> [WORK ORDER]
For any picture in the lines below, please leave it out and copy the rest exactly.

··· RECORD SET ···

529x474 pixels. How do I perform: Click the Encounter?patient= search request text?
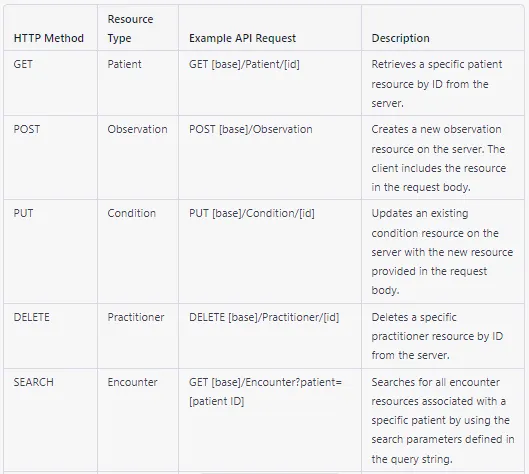265,392
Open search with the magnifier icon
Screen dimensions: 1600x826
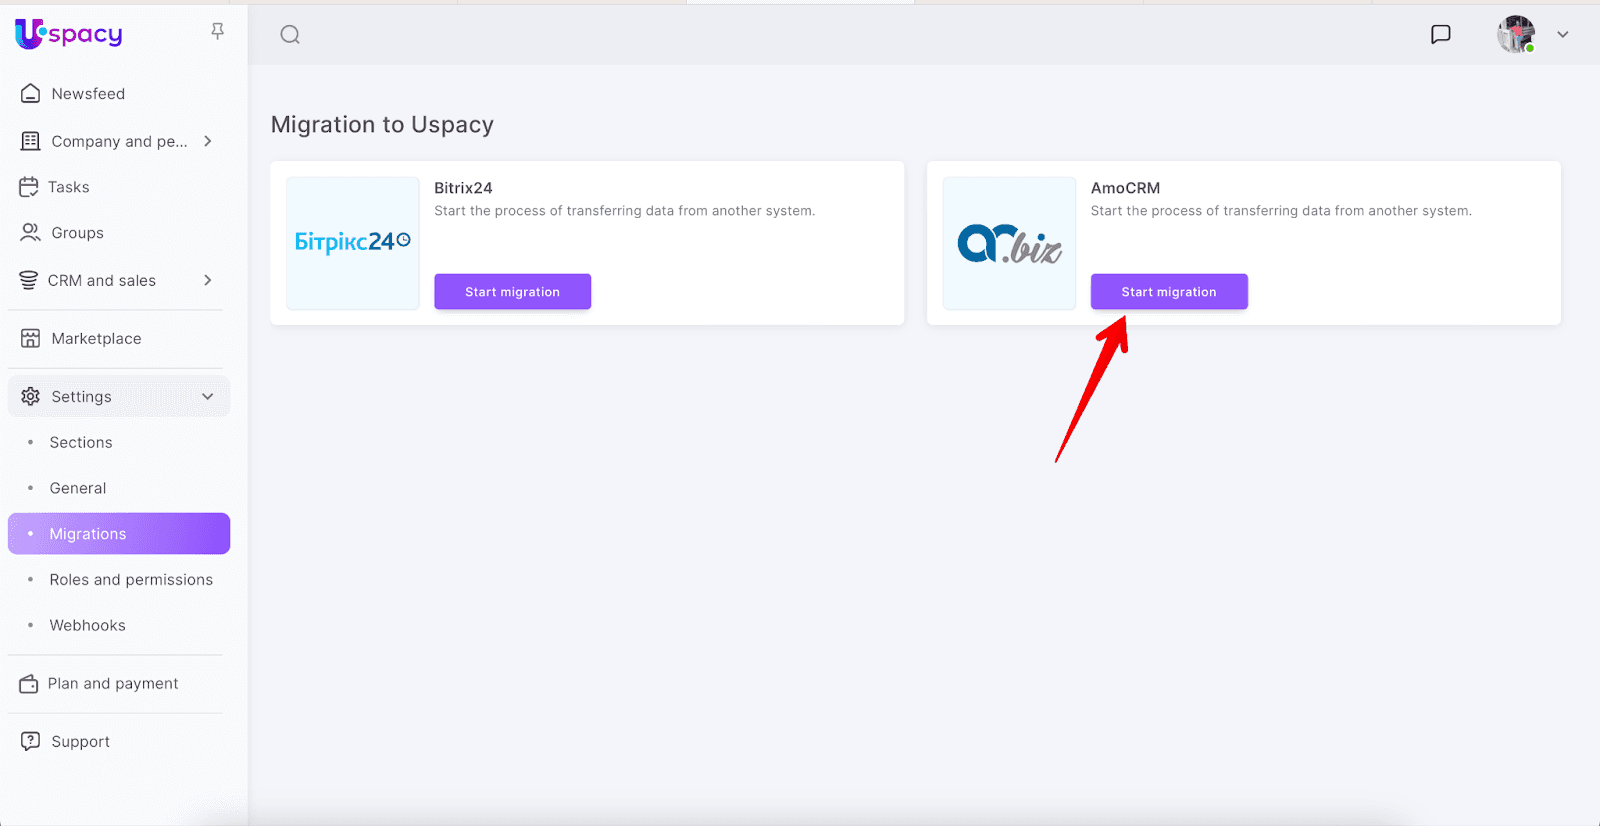click(x=290, y=35)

···

> [RESULT OF THE TASK]
529x474 pixels. How do I perform: Click the Encounter?patient= search request text?
265,392
Open search with the magnifier icon
Screen dimensions: 1600x826
click(x=290, y=35)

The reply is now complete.